Scientific Volume Imaging

STED microscopic parameters

• Load the image in Huygens Essential or Professional
• Right-click on the image and select "Parameter editor" or "Parameter wizard"
• Select "STED" as the microscope type to activate the specific STED microscopic parameters
• When using the parameter wizard, select "Expert&STED"
• If not all channels are STED:
  • Select the deviating channel
  • Check "deviating micr. type", and select the different microscope type
• Check and edit the "Excitation fill factor" and specific parameters for the STED channel with special care (see below).

Note, if you have a STED bead image, you can use the PSF distiller to estimate the STED microscopic parameters.

Excitation Fill Factor - The ExcitationFillFactor is the ratio between the beam width and the diameter of the objective pupil. The Huygens default value is "2", meaning that the beam is twice as wide as the pupil. To improve energy efficiency, in the case of STED the fill factor was significantly lower. Previously, we recommend to use for STED an overfill factor of 1.2. With current STED systems a fill factor of 2.0 can be used. The default values are set accordingly.

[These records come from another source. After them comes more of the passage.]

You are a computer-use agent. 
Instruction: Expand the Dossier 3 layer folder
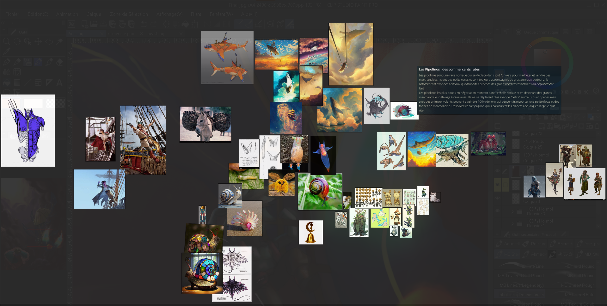pyautogui.click(x=512, y=211)
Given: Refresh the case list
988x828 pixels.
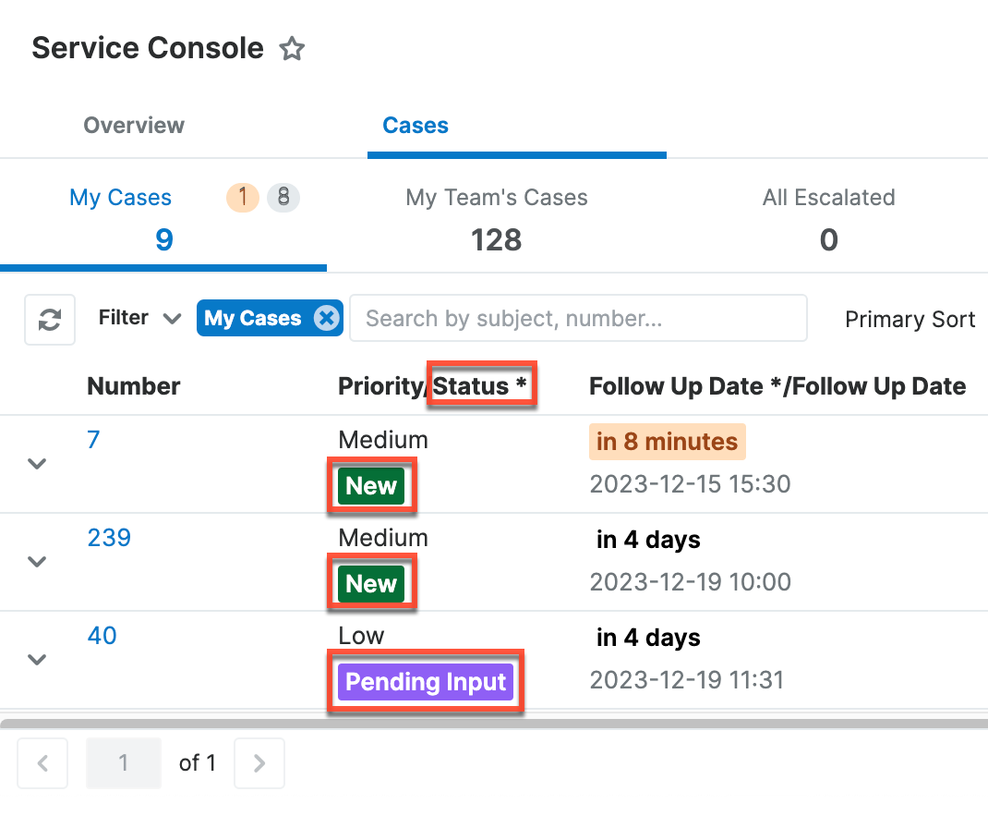Looking at the screenshot, I should click(49, 319).
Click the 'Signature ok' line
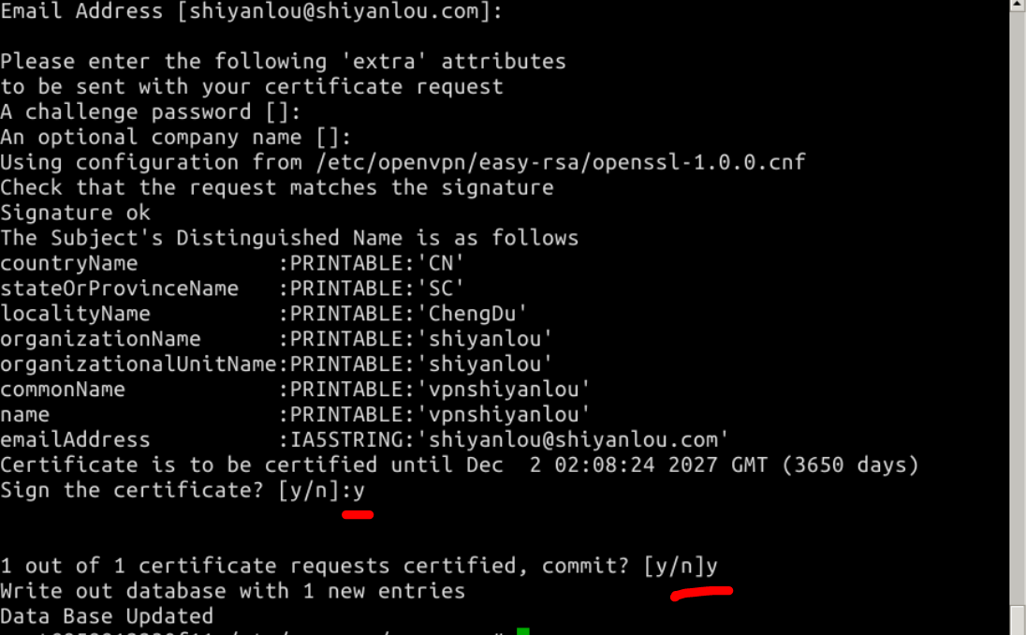 [x=75, y=213]
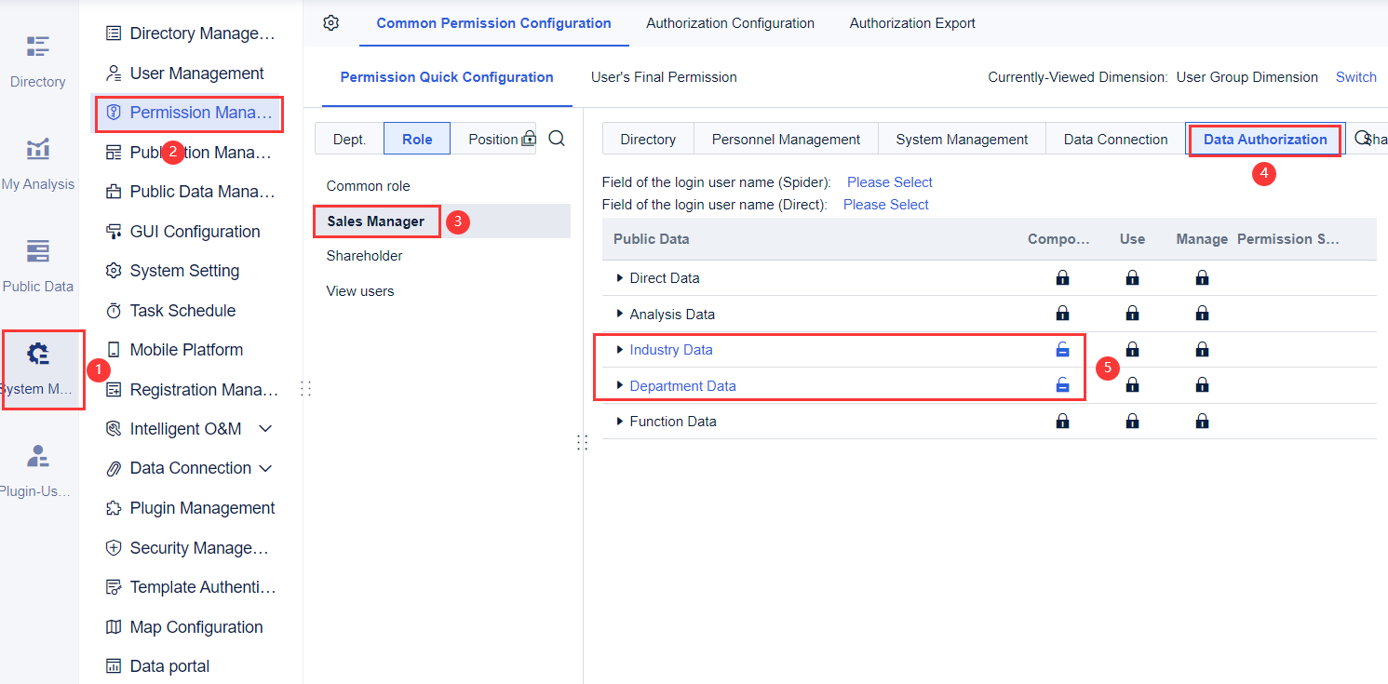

STED depletion mode - This mode determines the type of STED depletion that is being used. You can set this to Pulsed, CW non-gated detection, or CW gated detection.

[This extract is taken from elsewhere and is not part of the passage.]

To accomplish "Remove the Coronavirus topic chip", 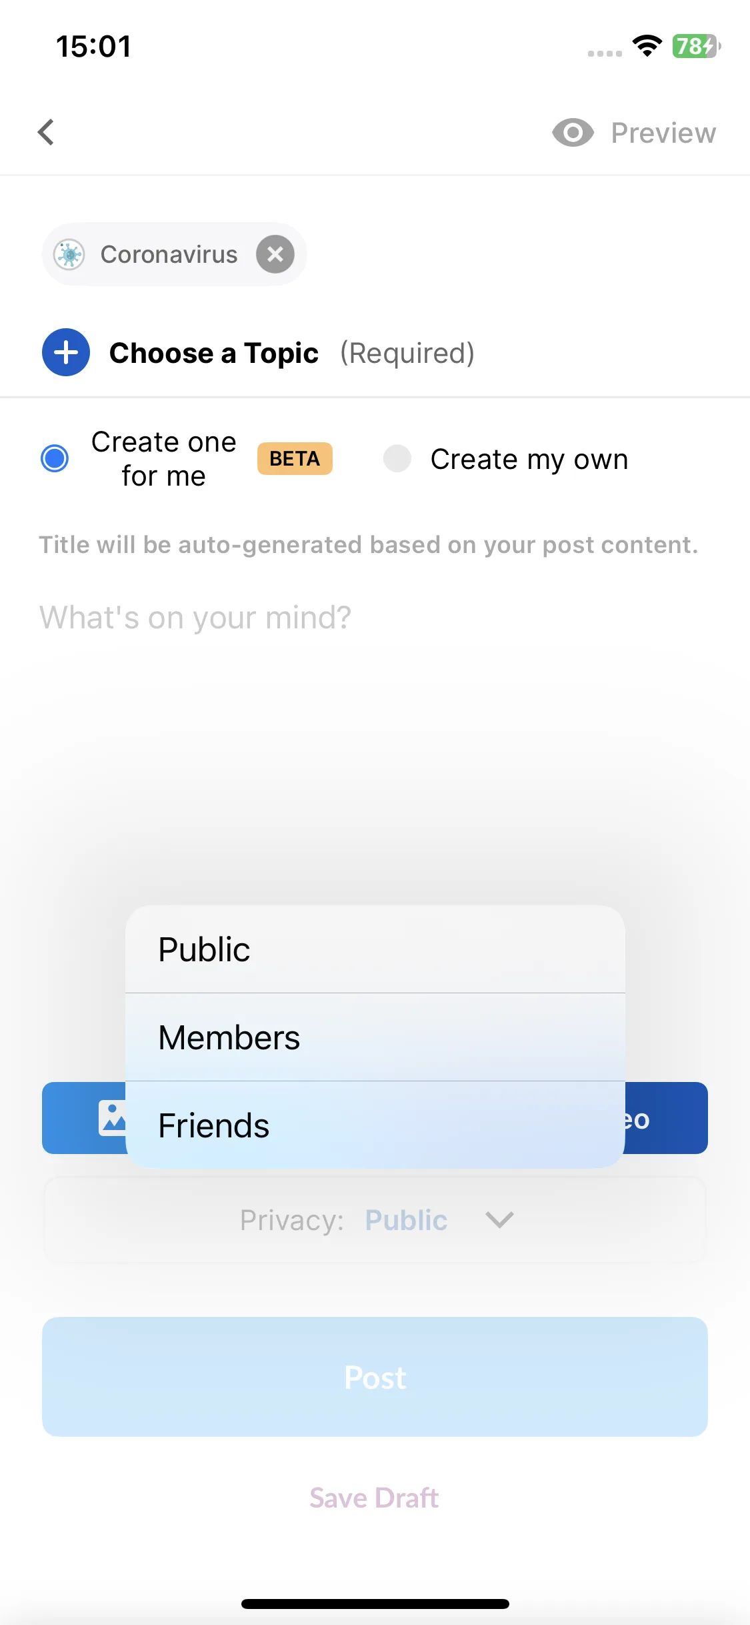I will (x=275, y=254).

STED Saturation factor - The saturation factor (ς) is a factor describing the amount by which the fluorescence is suppressed by the STED beam. The higher this factor, the more suppression of fluorescence away from the optical axis, the more resolution. At values below 1 hardly any resolution is gained.
The saturation factor depends on factors like the laser power, gating timing in gSTED, and importantly the laser/dye combination. Typical values are in the range of 5 to 50.
For more details see this publication from the group of Prof. Stefan Hell.

STED wavelength - Enter here the wavelength of the STED depletion laser in nanometers.

STED Immunity fraction - This is the fraction of fluorescent molecules that is immune (photoresistant) to the depletion beam. The value that should be entered here is usually between 0% and 10%, and should be estimated with the use of the Huygens PSF distiller using STED bead images.

STED 3D- STED 3D microscopy uses orthogonal polarised beams to generate two coexisting depletion beams. The "donut" beam and an additional beam aimed at axial resolution improvement. Power may be shifted between the two beams to achieve the desired resolution. This parameter refers to the percantage of the used power dedicated to the Z "donut" beam.